Veramente suggestiva la campagna lanciata la scorsa settimana dell'OMS mirata alla prevenzione delle patologie e morti neonatali nelle regioni del Pacifico Occidentale: First Embrace, decollata il 5 marzo, si propone di diffondere alcune buone pratiche di assistenza al neonato, attraverso l'utilizzazione di un protocollo semplice da applicare, assolutamente economico ed a basso costo, che, nella sua naturalità e facilità di applicazione, si calcola possa salvare la vita a 50.000 neonati ogni anno entro il 2020.

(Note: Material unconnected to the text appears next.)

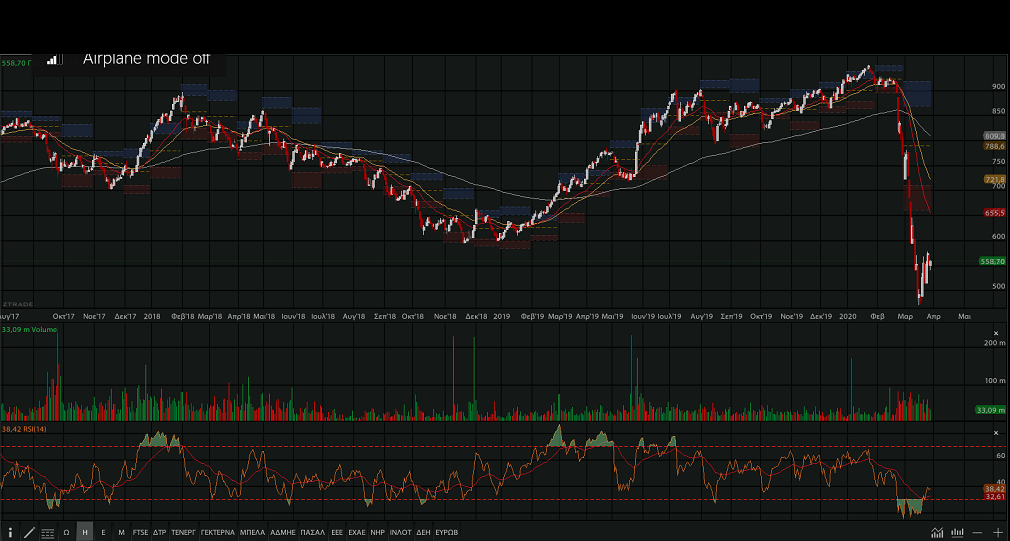
Task: Zoom in with the plus icon
Action: [x=997, y=532]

Il 50% della mortalità infantile al di sotto dei 5 anni riguarda il primo mese di vita e la EENC (Early Essential Newborne Care) può essere attuata in ogni situazione: l'aspetto suggestivo delle raccomandazioni OMS sta nel prescrivere il primo abbraccio tra madre e bambino, ovvero il contatto a pelle come la prima misura da adottare in ordine di successione temporale e necessaria non solo a stabilire il primo solido legame affettivo, ma soprattutto a fornire al neonato sia il calore che le difese immunitarie capaci di proteggerlo da infezioni e complicazioni rischiose alla nascita. Secondo il protocollo raccomandato solo dopo il primo contatto di pelle fra madre e bambino si dovrebbe provvedere a recidere e chiudere il cordone ombelicale e solo dopo la prima poppata a base di colostro (prodotto dalla ghiandola mammaria prima del latte e potente veicolo di prima immunizzazione del neonato) si dovrà procedere ad altre misure di prevenzione , quali somministrazione di vitamina K, profilassi oculare, esami di routine e pesatura.

La campagna primo abbraccio nasce da una iniziativa Unicef, che a maggio 2014 ha pubblicato un piano d'azione 2014-2020 per la salute dei neonati nelle zone del Pacifico Occidentale. In effetti credenze, pregiudizi, costumi ed abitudini locali possono rappresentare un ostacolo all'adozione di queste semplici buone pratiche e pertanto si ritiene importante la campagna informativa e la diffusione delle conoscenze tra gli operatori sanitari e la popolazione delle zone a rischio.